Obama’s Stand on Cuba
This month’s upcoming Americas Summit is a perfect chance to see inside the crystal ball of future US-Latin American relations.
With the US election campaign long over, and President Obama to reach his first 90 days in office while at the April 17-19 meeting in Trinidad and Tobago, the time to act is now, not later.
While there is no indication of much policy change in the more complicated near east, except for a slight shift in focus from Iraq to the occupation of Afghanistan, Latin America is the one place where numerous analysts are saying Obama is offered a low-hanging fruit ripe for the picking.
The analogy refers to rapprochement with Cuba and an about-face from a half-century policy of hostility towards the Caribbean neighbor. Doing so would please most Americans, US business people and Cubans and upset few people outside of the hardcore Miami exile crowd.
A CNN survey taken on April 3 found that 71 percent of those polled said that the U.S. should reestablish diplomatic relations with Cuba, while only 27 percent opposed such a move.
However, that low-hanging fruit—written up in US newspaper editorials as a win-win situation for both countries, and a move that would do a lot to improve the poor US image throughout the continent—is not going to be there forever.
Ripe fruit either is picked or eventually drops and rots. It takes a full year for such a delicious opportunity to present itself again and if a storm in the wrong season occurs, it could take two years for a similar fruit to appear.
Out of Touch Ambassador
Obama’s advisor, Ambassador Jeffrey Davidow, who heads the administration’s prep team for Trinidad and Tobago, has shown the same disrespect for the region that has earned the US such a bad name.
Davidow accused Cuba of being the only undemocratic nation in the hemisphere, the “odd man out,” and thus should not be part of the Summit or its agenda. He speaks as if these are the former times when the US was capable of pressuring the hemisphere to accept its dictates.
"I think it would be unfortunate, actually, to lose the opportunity for this hemisphere - at the beginning of the Obama administration - to set down some guidelines and make some progress jointly by getting distracted by the Cuban issue," Davidow said at a conference on Thursday.
Such an attitude is provoking a whirlwind of meetings and discussions between the different Latin American leaders that could lead to pressing Obama to show his real commitment to change in the US relationship with the region.
Obama already got a dose of friendly advice from Brazil’s Lula da Silva at the White House in March. Lula, who some say may be playing a behind the scenes mediation role, has publicly advised Obama to engage with Cuba and end the blockade.

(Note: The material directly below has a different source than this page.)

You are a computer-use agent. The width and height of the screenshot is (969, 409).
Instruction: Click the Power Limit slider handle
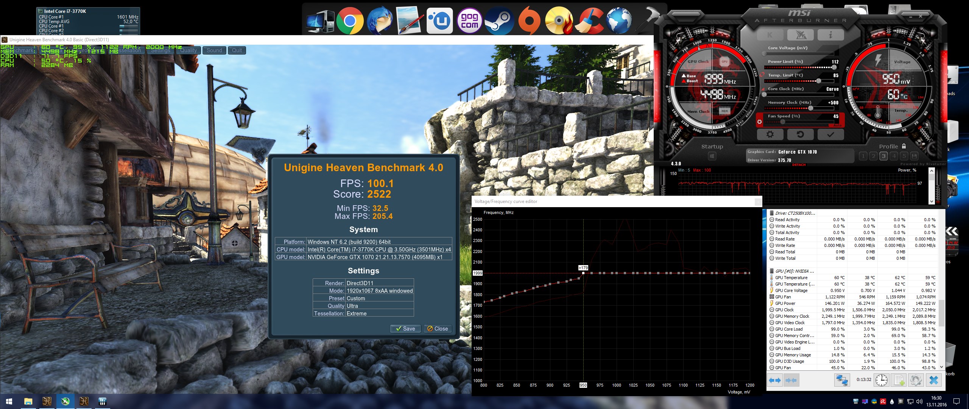834,67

The same message of the need to open dialogue was brought home by seven US Representatives, led by Barbara Lee (D-CA), who just go back from five days in Havana meeting with top Cuban authorities including President Raul Castro and former President Fidel Castro.
Ambassador Davidow is forgetting that while Cuba was indeed isolated 50 years ago, when the embargo was imposed, it’s now the US that is practically alone in the hemisphere and the world on its Cuba policy.
Just last November, 185 countries voted in the United Nations in favor of a Cuban resolution demanding the US end its blockade. Only two countries joined the US in opposing: Israel and Palau, a tiny former US colony.
The Blockade not the Travel Ban is the Big Issue
My friends in the US, who supported Obama, hope he is working behind the scenes towards dialogue with Cuba and change in US policy. Privileging Cuban-Americans to visit their families or even allowing US citizens to visit Cuba is not the biggest issue for Cuba or Latin America. After all, that is just punishment on US citizens by their government.
What the region’s leaders are demanding is an end to the economic blockade that has hampered Cuba’s development and caused much suffering.
Somehow, Cuba has still managed to provide an incredible amount of medical, educational and sports training assistance to dozens of countries abroad, in a rare policy of “sharing the little it has and not just leftovers or extras.”
The Americas Summit should provide a better picture of what “change” really means and what is just campaign rhetoric. I, like many of my friends in the US, am hoping for the best.